Thanks a lot for your help,

Best wishes,

Sophie.

# Read the raw data (CEL files)

library(oligo)
(celFiles <- list.celfiles(baseDir, full.names=TRUE))
rawData <- read.celfiles(celFiles) # Gives an GeneFeatureSet, ExpressionFeatureSet

# Add the phenotype data to geneCore

tab <- exprs(geneCore)
phenoData<-read.table("phenotypeData.txt",h=T)
row.names(phenoData) <- phenoData$id
phenoData <- phenoData[colnames(tab),]
pData(geneCore)<-phenoData

# Normalise rawData using rma, target = “core”

geneCore <- rma(rawData, target = "core")
featureData(geneCore) <- getNetAffx(geneCore, "transcript")

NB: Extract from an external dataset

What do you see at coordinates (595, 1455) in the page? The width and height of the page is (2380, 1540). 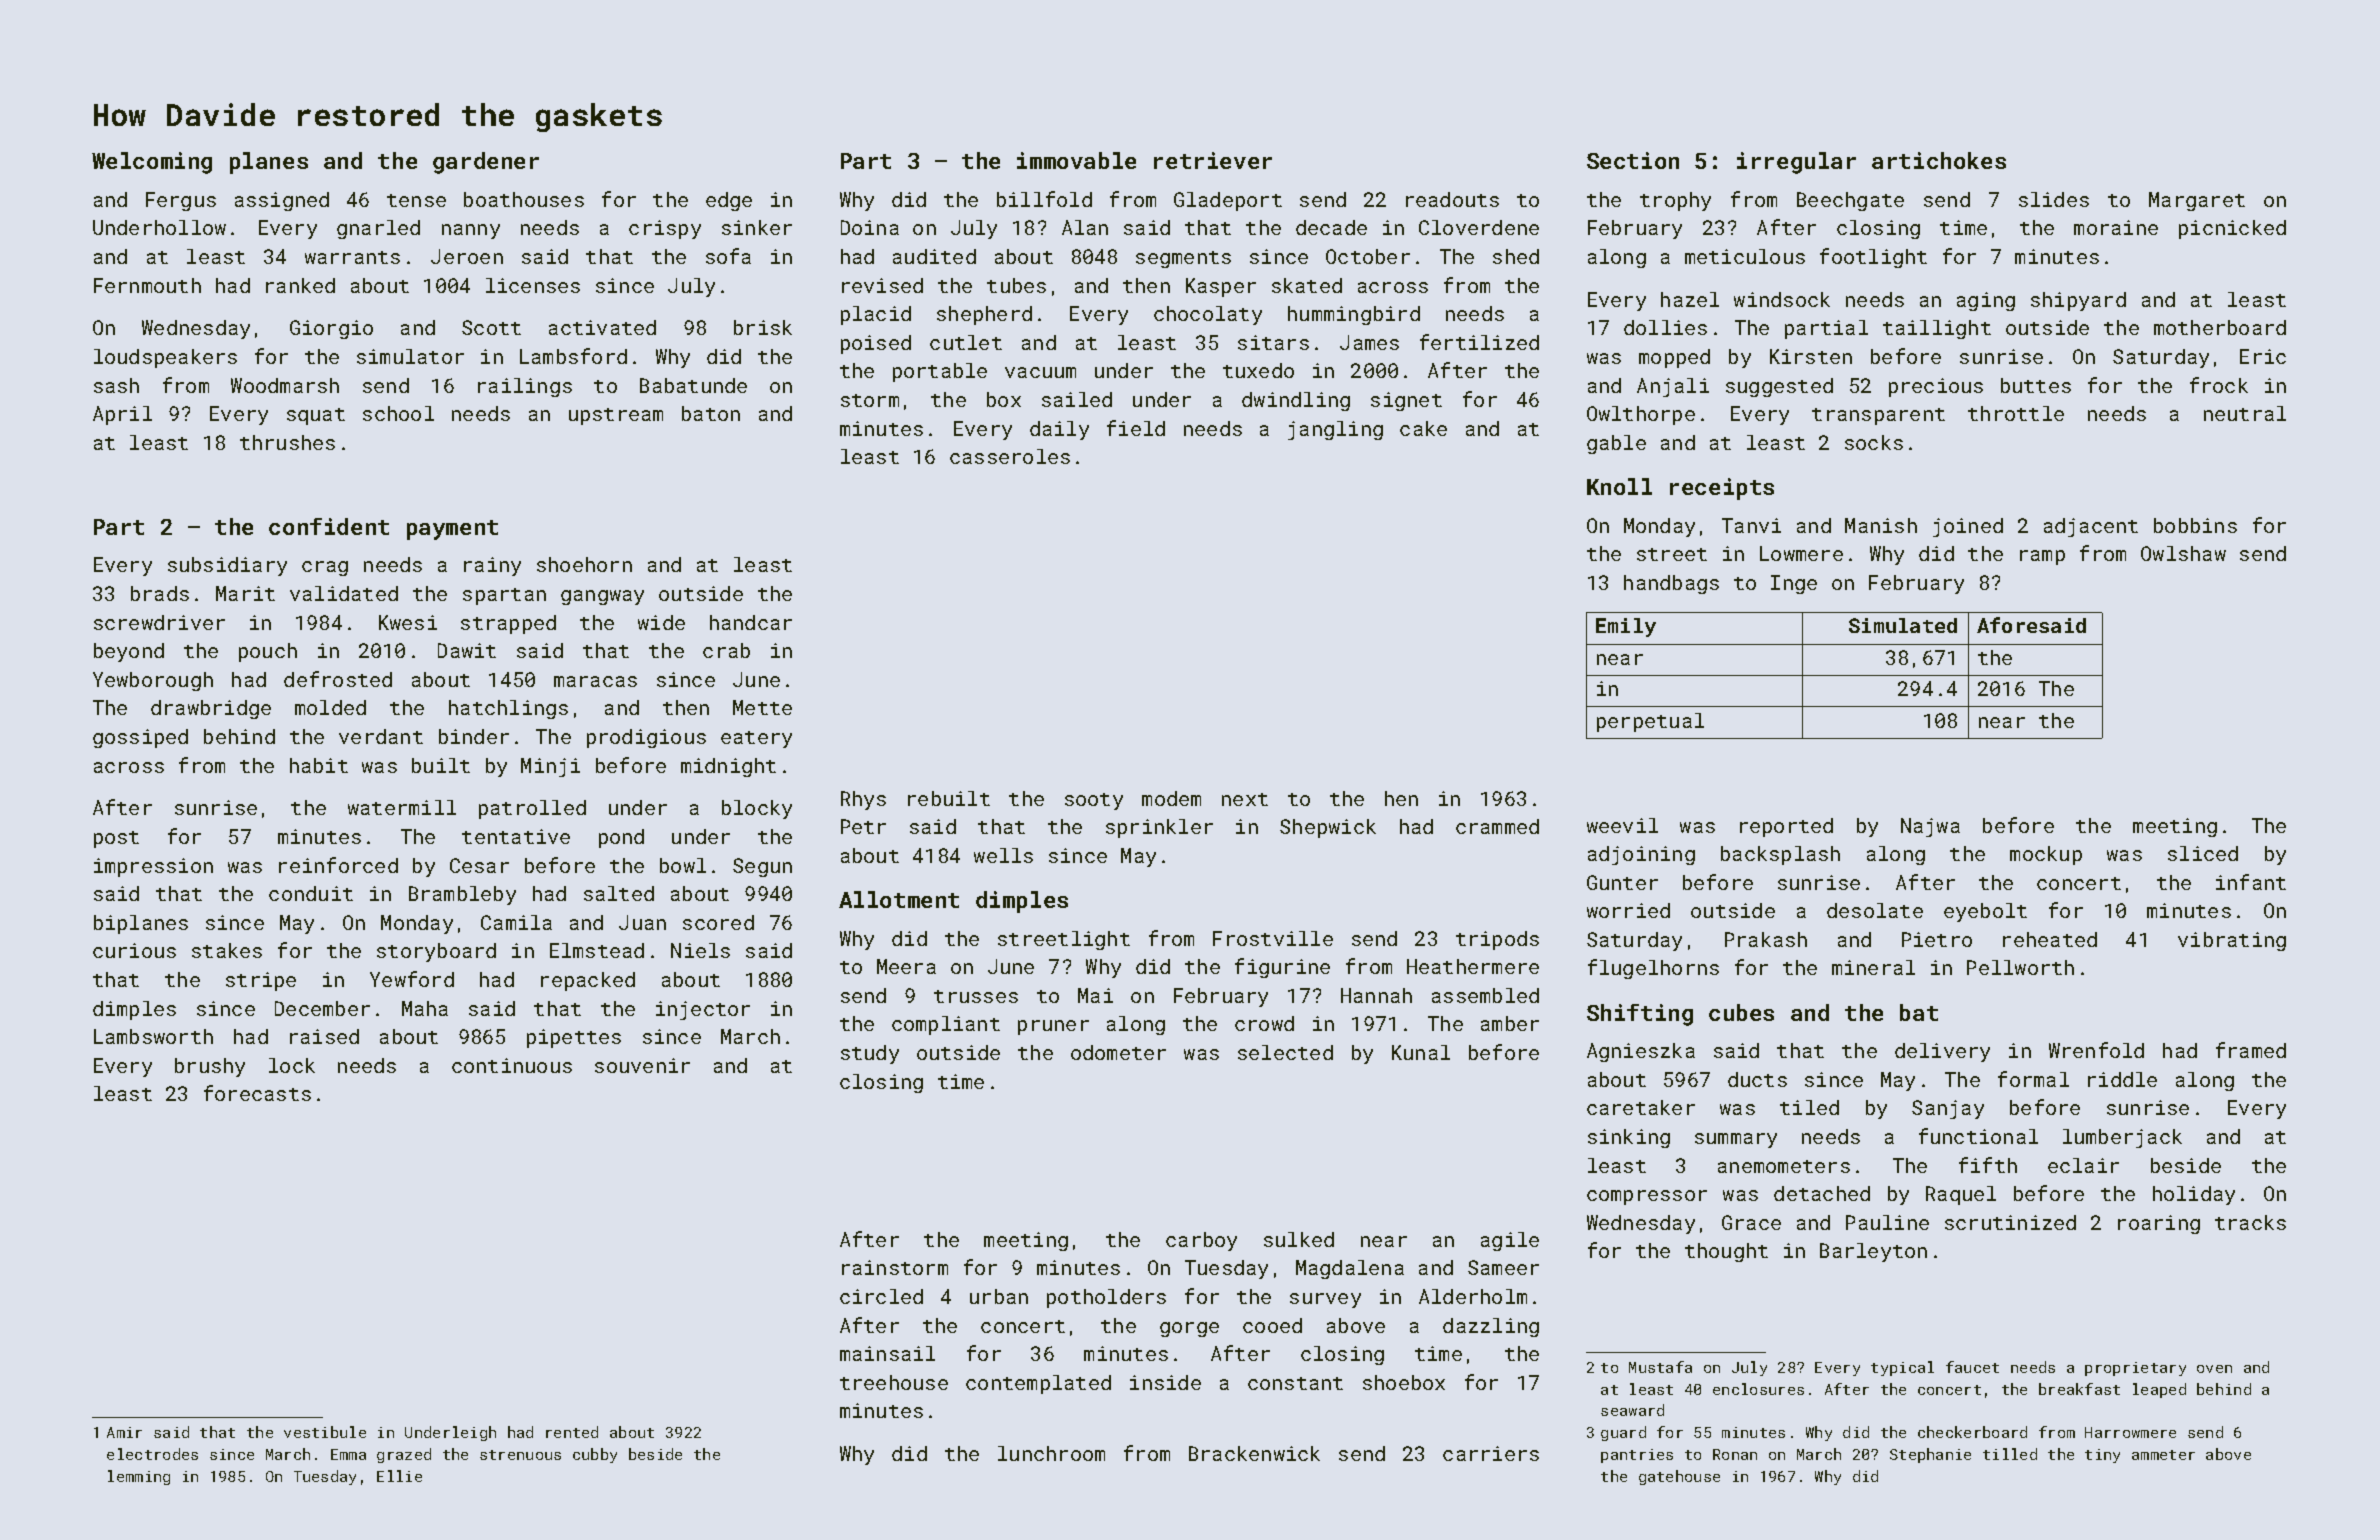 I see `cubby` at bounding box center [595, 1455].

# Transcript level differential expression (2x2 factorial design)

library(limma)
TS <- paste(phenoData$Strain, phenoData$Tissue, sep=".")
TS <- factor(TS,)
design <- model.matrix(~0+TS)
colnames(design) <- levels(TS)
fitGeneCore <- lmFit(geneCore, design)

cont.matrix <- makeContrasts(SvsC2inLV=S.LV-C2.LV,SvsC2inEF=S.EF-C2.EF,Diff=(S.EF-C2.EF)-(S.LV-C2.LV),levels=design)
fitGeneCore <- contrasts.fit(fitGeneCore, cont.matrix)
fitGeneCore <- eBayes(fitGeneCore)
fit2<-fitGeneCore

geneNames<-unlist(lapply(fit2$genes$geneassignment, function(x) if(!is.na(x)) {return(strsplit(strsplit(x, " // ")[[1]][2]," /// ")[[1]][1])}else{return("NA")}))
entrezNames<-as.character(sapply(sapply(sapply(lapply(fit2$genes$geneassignment, function(x) if(!is.na(x)) {strsplit(x, " // ")}else{return(list(list("NA","NA","NA","NA","NA")))}),"[[",1),"[[",5), function(x) gsub(" /// .+","",x)))

topTable(fit2,coef=1,adjust.method="BH",number=Inf,genelist=geneNames)

# Presence / absence calls at the probeset level (remove probesets for which more than 50% of samples do not have a p-value < 0.05)

eset <- rma(rawData,target="probeset")
featureData(eset) <- getNetAffx(eset, "probeset")
dabgPS<-paCalls(rawData,"PSDABG")
ind <- apply(dabgPS, 1, function(x) sum(x<0.05) > 4)
sorted.ind<-ind[match(featureNames(eset),names(ind))] # sort ind according to probe order in eset
not_ctrls <- featureNames(eset) %in% names(sorted.ind[sorted.ind=="TRUE"])
eset.filtered <- eset[not_ctrls,]

microarray oligo gene ST pacalls • 1.3k views

ADD COMMENT • link updated 7.0 years ago by James W. MacDonald 65k • written 7.0 years ago by Sophie Marion de Proce • 0

score 3 · Answer 1 · 2017-04-28

The Gene ST arrays aren't really suited for probeset-level analysis, and as you note there isn't a way to get P/A calls at the transcript level. You could hypothetically do some things to try to figure out which probes are not compatible with the strain of rat that you are using, and then exclude them when summarizing your data. It might actually be fun to do so, if you have a warped sense of what is fun.

However, the RMA algorithm will control for this sort of thing, and so long as most probes in a probeset are complementary to the sequence they are intended to measure, you should be OK. Also please note that P/A calls can't distinguish between probesets that aren't complementary (and hence are not binding to transcript that exists in your sample) and probesets for which there is no transcript (where the expression level of the probeset is close to background because there isn't anything to bind to). Both will have expression levels close to background, and it isn't possible (without actually comparing the probe sequences to the strain's particular transcript sequences) to say which is happening.

When analyzing data, one of the goals is to understand what assumptions you are making. There is nothing wrong with assuming that the SHR strain's transcriptome is similar enough to the Wistar strain for the Affy array to (mostly) accurately assess transcript abundance, while still acknowledging that this might not be true for some transcripts. Other people (say, reviewers) may disagree with this assumption and think you should 'do something' to ensure that is the case, but in my experience most people have only a cursory understanding of how microarrays work, so I would be sort of surprised if anybody raised that point.